• Tripoli-based parliament votes to remove prime minister
  • Move could disrupt peace talks
  • Libya has two rival governments competing for control of country

On 31 March, Libya’s Tripoli-based parliament voted to remove its prime minsister, Omar al-Hassi, in a move that could disrupt efforts to agree a peace deal between the country’s two rival governments.

The vote to remove Al-Hassi came amid allegations that he did not give parliament accurate information about government finances.

Libya’s central bank has refused to give either of the country’s two rival governments access to the country’s oil revenues.

It currently operates independently and pays salaries to public sector workers, including fighters on both sides of the conflict.

Al-Hassi became prime minister of the Tripoli-based government in August 2014, weeks after the militia coalition Libya Dawn took control of the city.
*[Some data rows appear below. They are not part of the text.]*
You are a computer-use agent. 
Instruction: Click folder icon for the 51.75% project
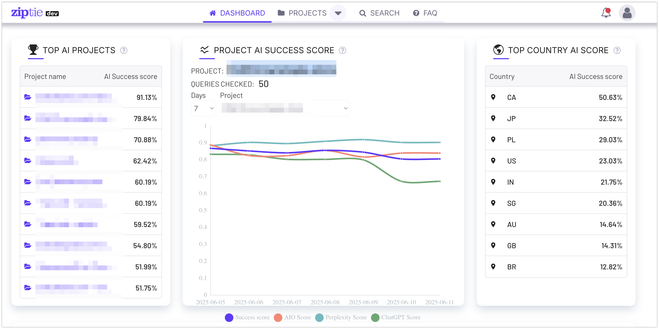(28, 288)

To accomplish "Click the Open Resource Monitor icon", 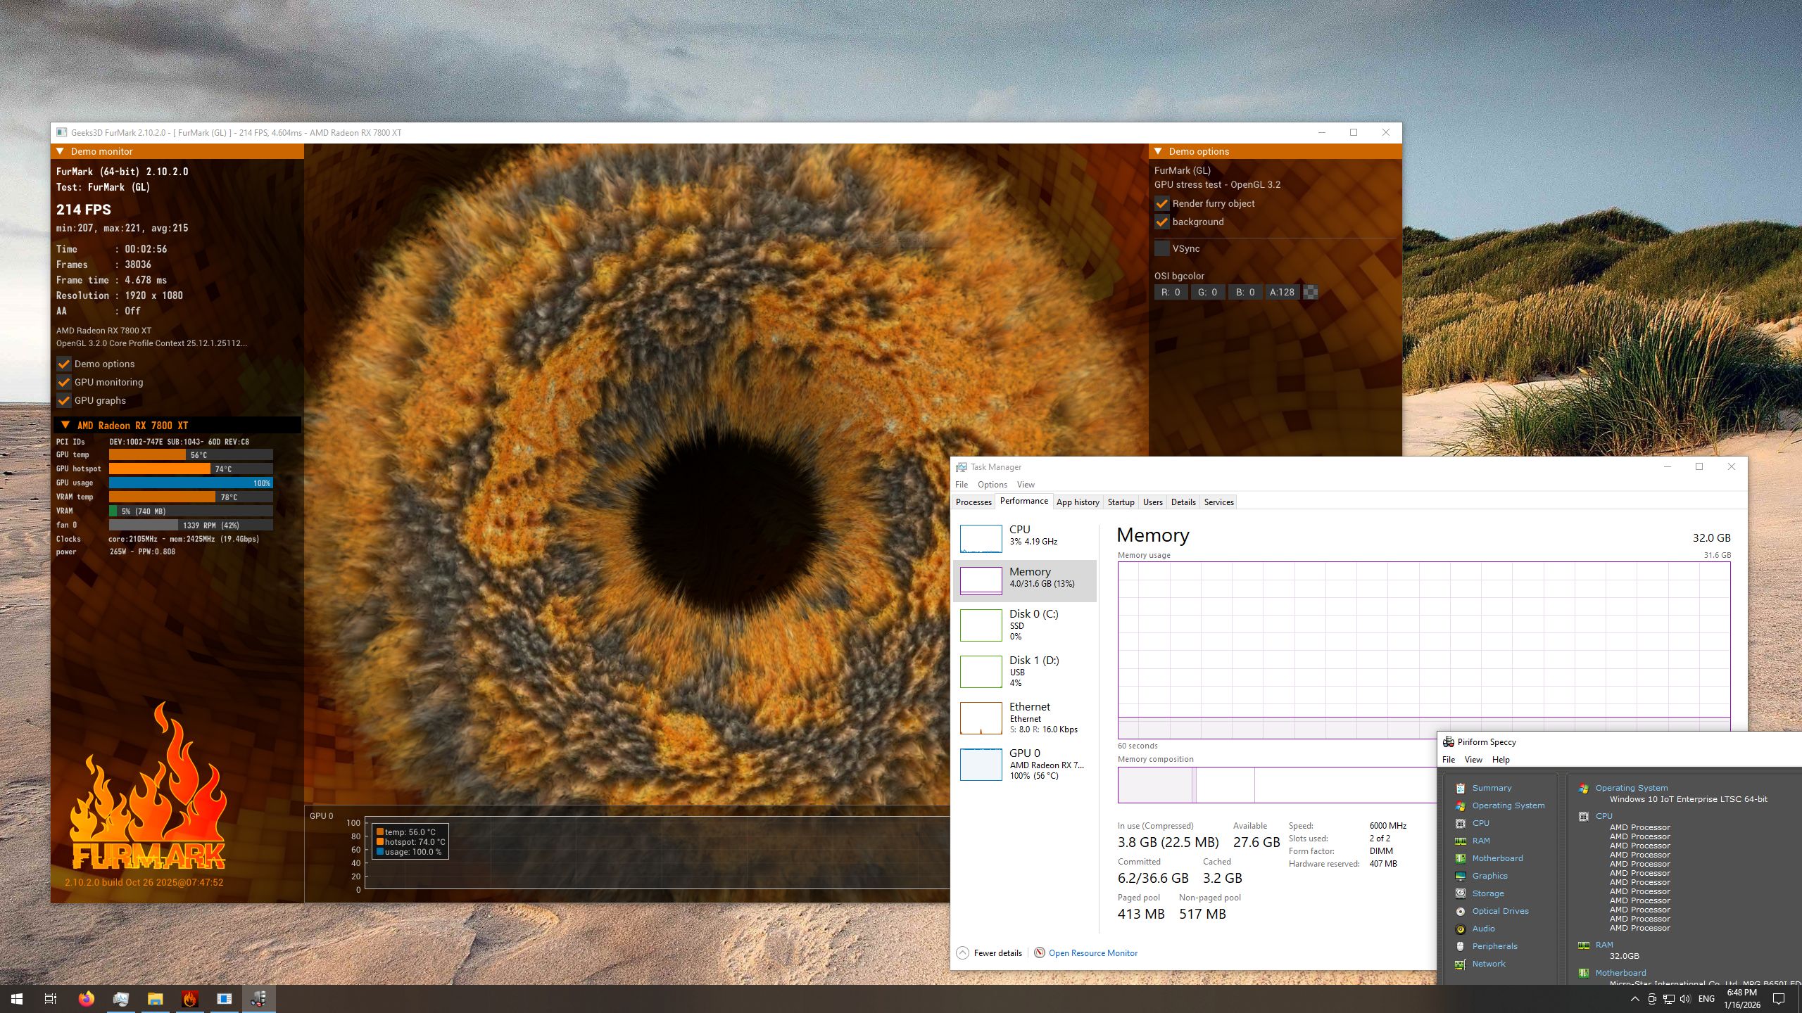I will (1040, 953).
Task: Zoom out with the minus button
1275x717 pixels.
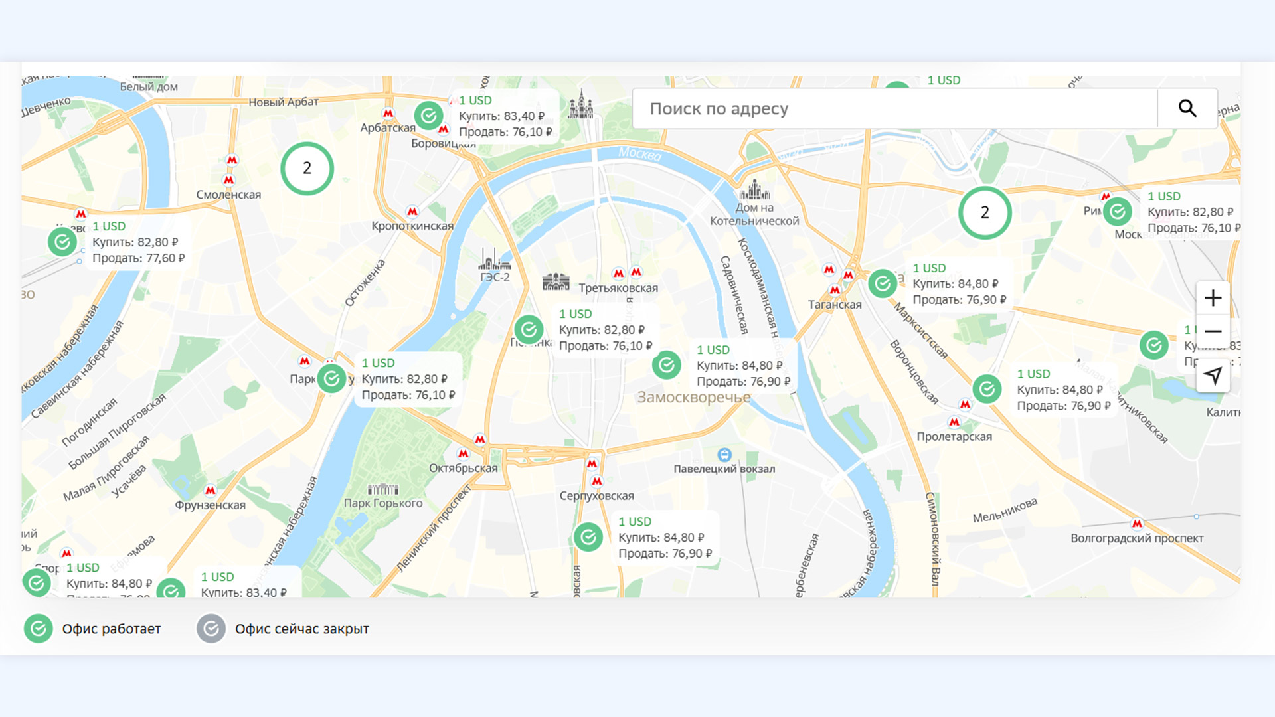Action: [1213, 331]
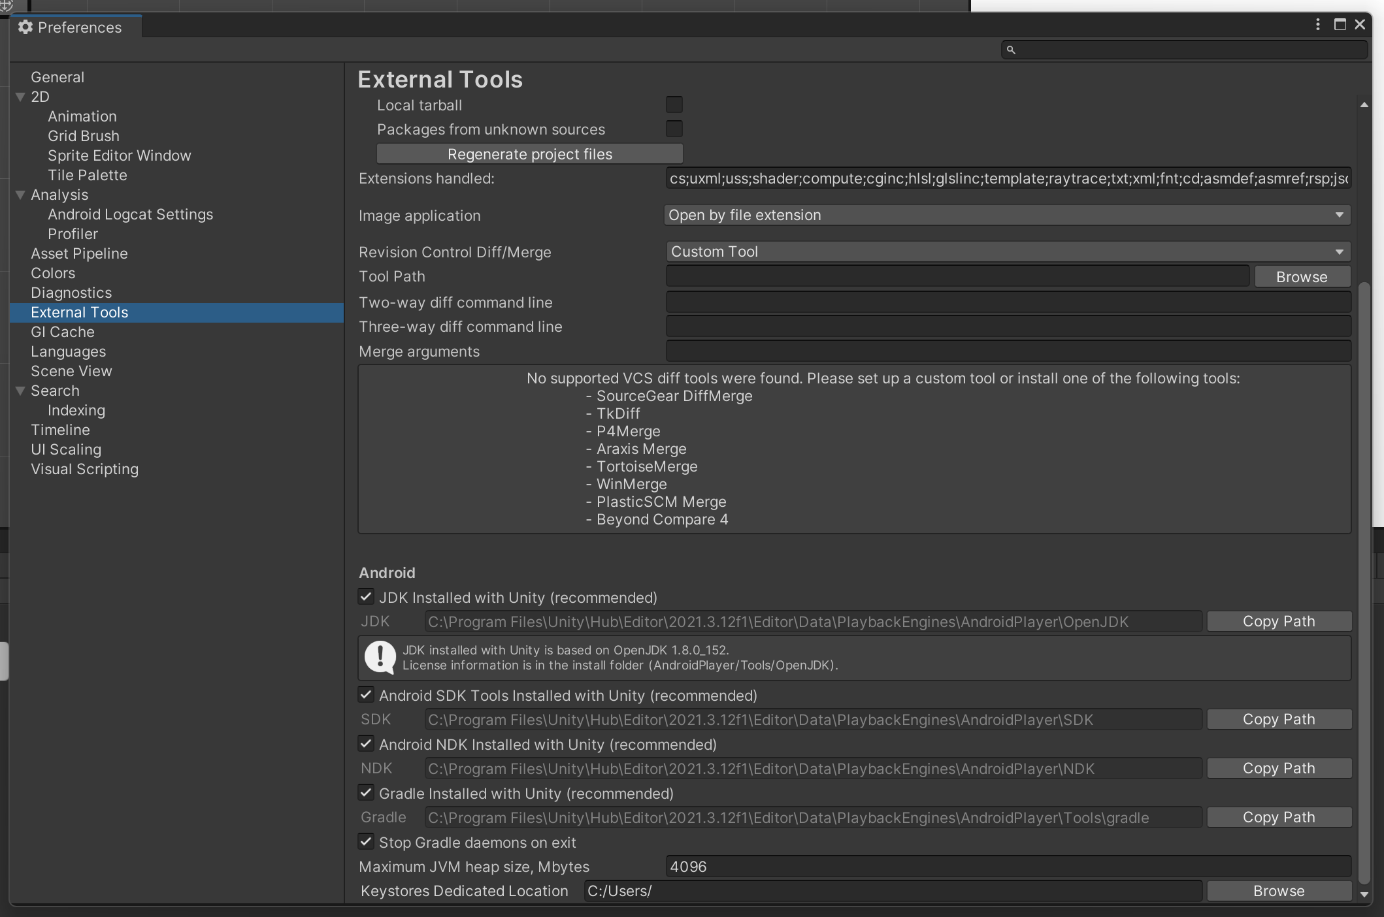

Libya’s democratically elected parliament, known as the House of Representatives (HoR), is currently based in Tobruk, a small coastal city in the country’s east.

“The head of the government was dismissed by the parliament in a vote on Tuesday that was backed by the rest of the ministers,” an MP told news agency AFP.

Defence Minister Khalifa al-Ghwel has taken over as interim leader, according to reports.

Speaking in an interview with a UAE-based daily in February 2015, Al-Ghwel signalled he is unlikely to fare better than his predecessor when it comes to finding common ground with the Tobruk-based government.

In the interview, he described the leader of the HoR’s armed forces, Khalifa Haftar, as “like Gaddafi or worse”.

He also said he supported the jihadist group Ansar al-Sharia, saying: “None of the groups fighting Haftar are terrorists or extremists; they are revolutionaries.”